Hotel Congress time capsule will be opened in 2119
Posted at 10:52 PM, Nov 24, 2019
and last updated 2019-11-25 00:57:25-05

TUCSON, Ariz. — What is Tucson today?

"Tucson today, right now, it's about community, culture, history and respect."

That's what a crowd at the Hotel Congress contemplated today as they celebrated 100 years of the historic Tucson landmark.

"I think that's what Tucson is today, kind of a crossroads between the history of where we've been and the future of where we're going," said Tom Heath.

A message in a capsule was placed underground to be opened in the year 2119, a message to future Tucsonans from the past or in our case, the present.

The question was asked: what will become of Tucson in 100 years?

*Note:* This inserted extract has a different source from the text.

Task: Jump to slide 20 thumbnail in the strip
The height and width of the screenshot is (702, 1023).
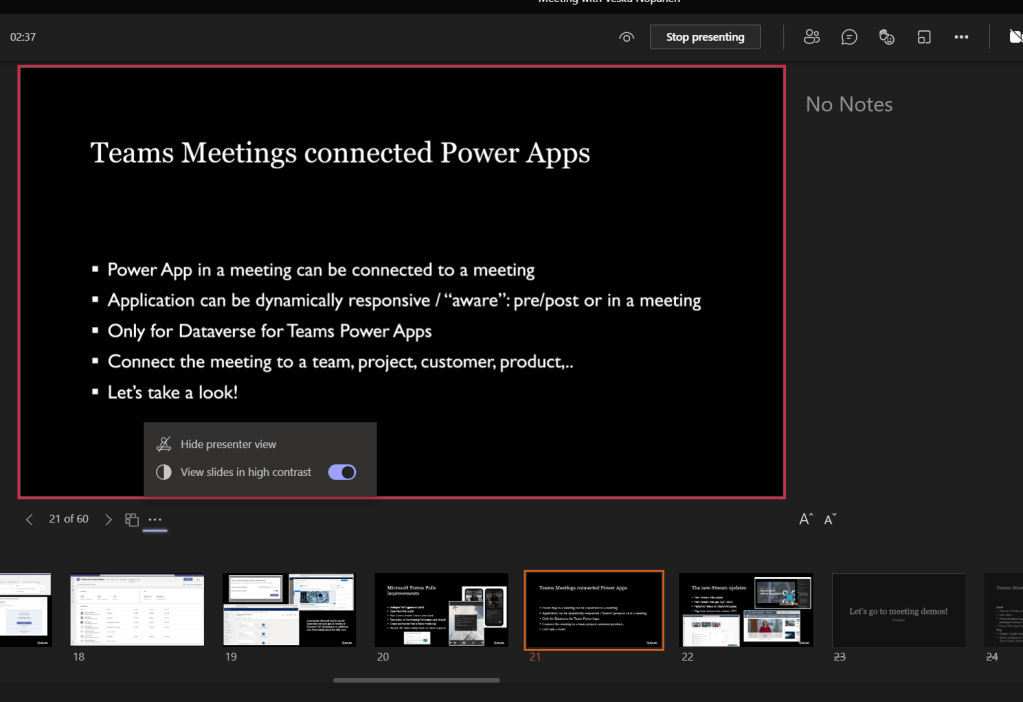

"I don't know if we'll have flying cars but people keep talking about it and I remember watching 'the Jetsons' as a kid," said Sheldon Metz.

"I think you're going to see a lot more folks living in Tucson," Heath said.

"We have beautiful weather, beautiful place to be, my guess is we'll be built up, a little taller."

Heath takes guests on trolley tours of present day Tucson, exploring the city's past.

"We start at the base of 'A' Mountain, the birthplace of Tucson and we take a tour through the historical and cultural parts of downtown, University, 4th avenue."

Like others who took part in the events of the day, Heath took in the moment to think that one day in what seems a distant future, another generation of Tucsonans will open the capsule.

In it they'll find mobile phones from 2019, letters, children's drawings, money and business cards.

Heath shared his vision of Tucson in 2119.

"My hope is that we're still built on the same foundations of culture and history that we have today."

You might wonder how they'll keep everything preserved in that capsule for a century: a landscaper for the Hotel Congress said charcoal and dessicants were put in it to keep moisture out.

Once the concrete covers the plot it should be enough to keep decades of water out until it's opened.